__INPUT DATA__
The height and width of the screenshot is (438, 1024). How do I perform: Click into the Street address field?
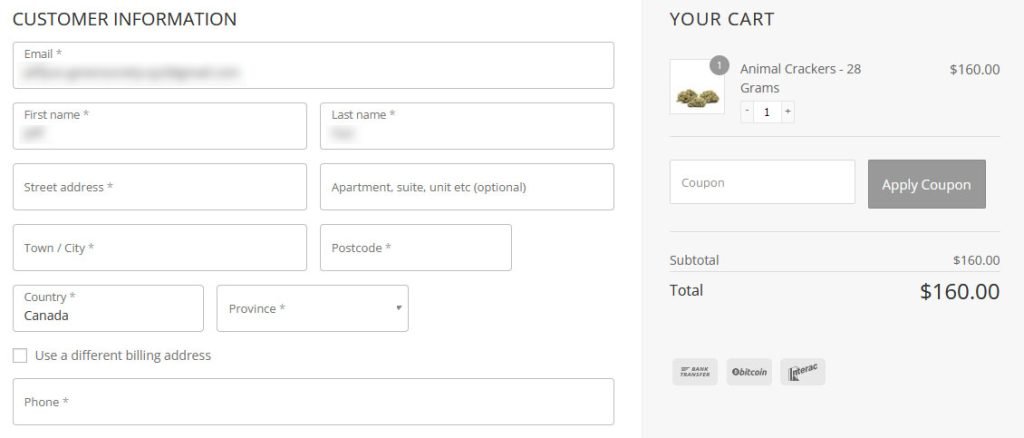(160, 187)
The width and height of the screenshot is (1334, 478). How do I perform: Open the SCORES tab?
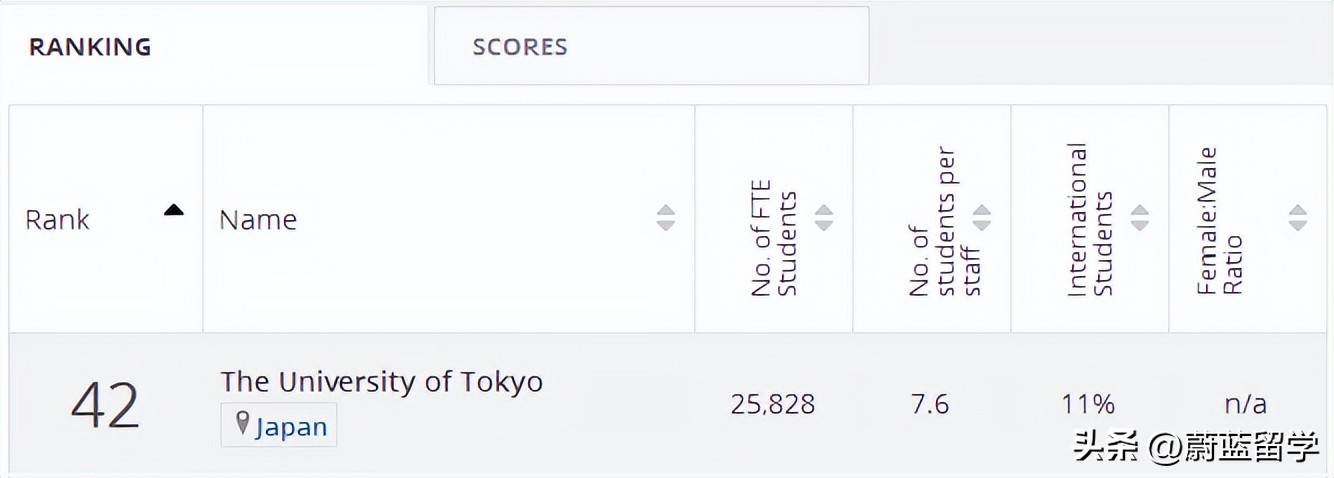519,47
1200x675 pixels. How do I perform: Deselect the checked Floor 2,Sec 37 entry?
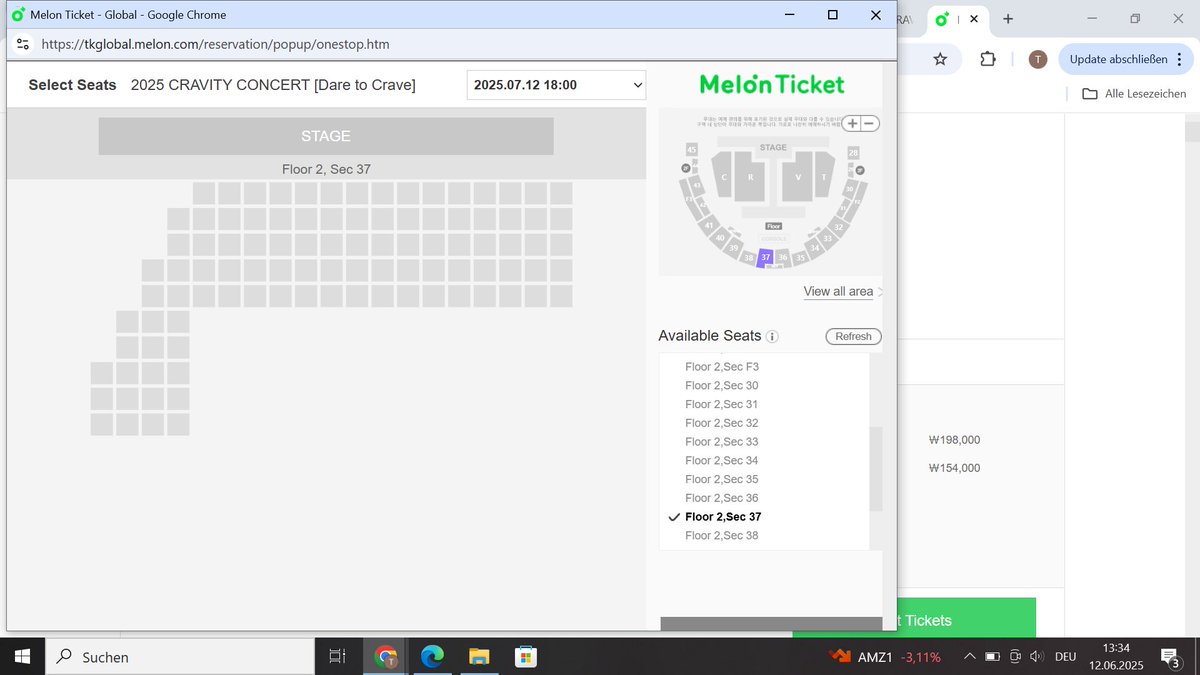tap(723, 517)
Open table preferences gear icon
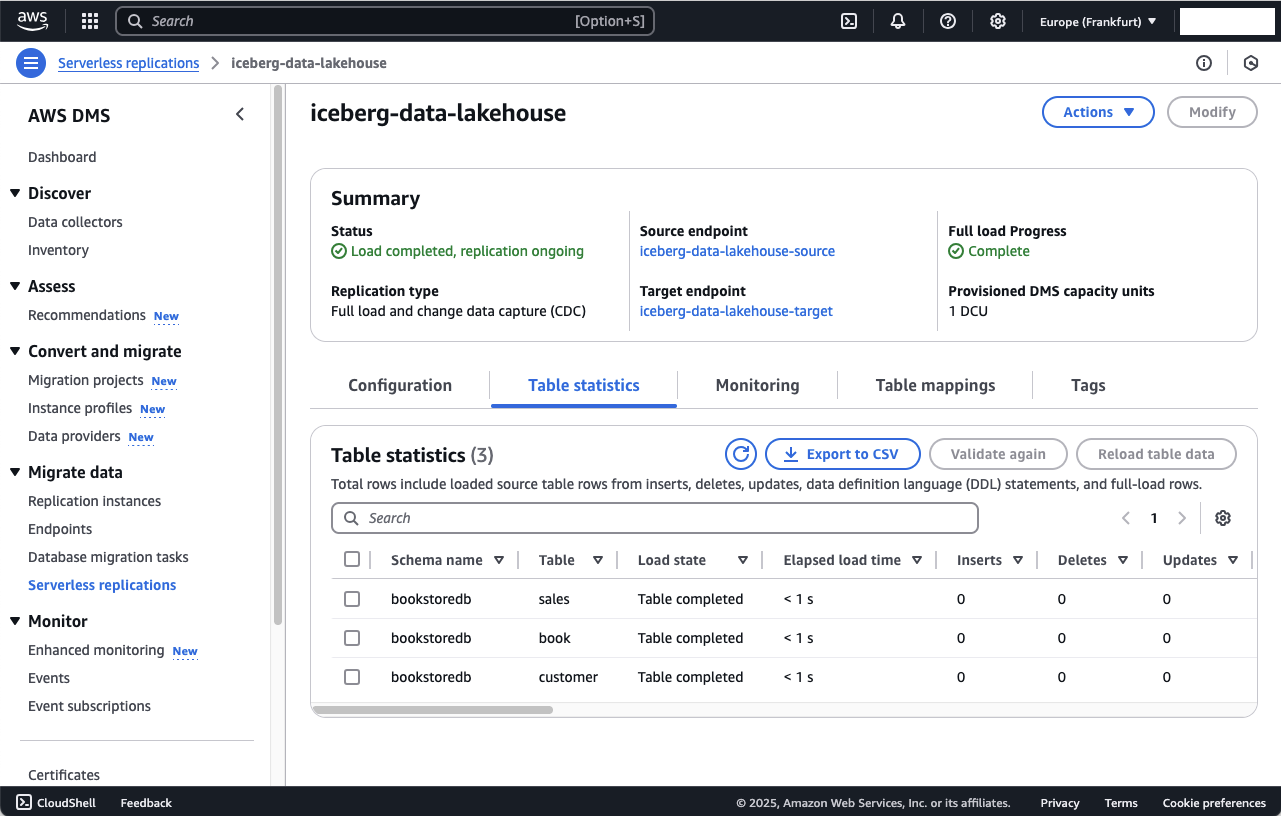Viewport: 1281px width, 816px height. (x=1222, y=518)
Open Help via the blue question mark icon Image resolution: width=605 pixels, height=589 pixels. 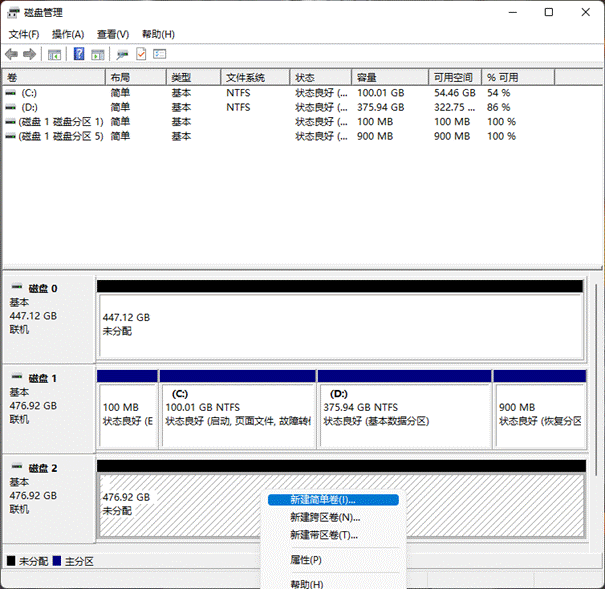point(79,54)
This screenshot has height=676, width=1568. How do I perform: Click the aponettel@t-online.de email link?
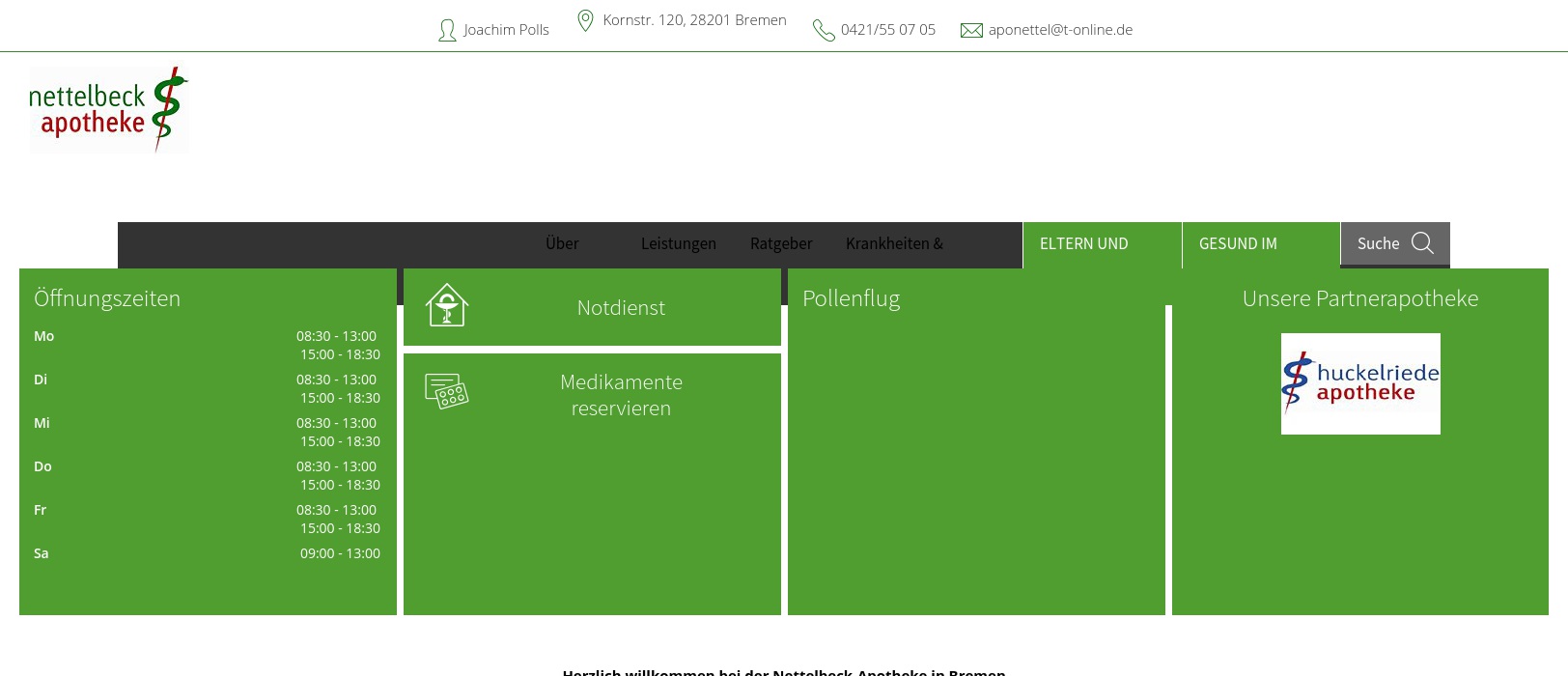click(1060, 30)
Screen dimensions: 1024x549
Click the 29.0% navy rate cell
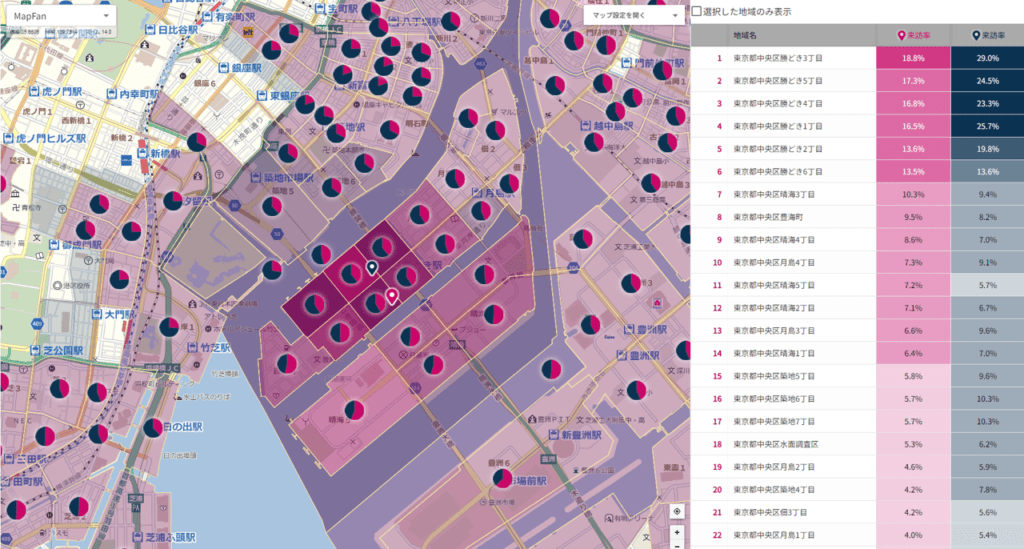987,58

__TASK STATEMENT__
An exact copy of the lines from the one with "Screen dimensions: 1024x549" through the end of the entries above, both included, is the whole answer. It contains no pictures.

__SOLVED EXERCISE__
Screen dimensions: 1024x549
Click the 29.0% navy rate cell
987,58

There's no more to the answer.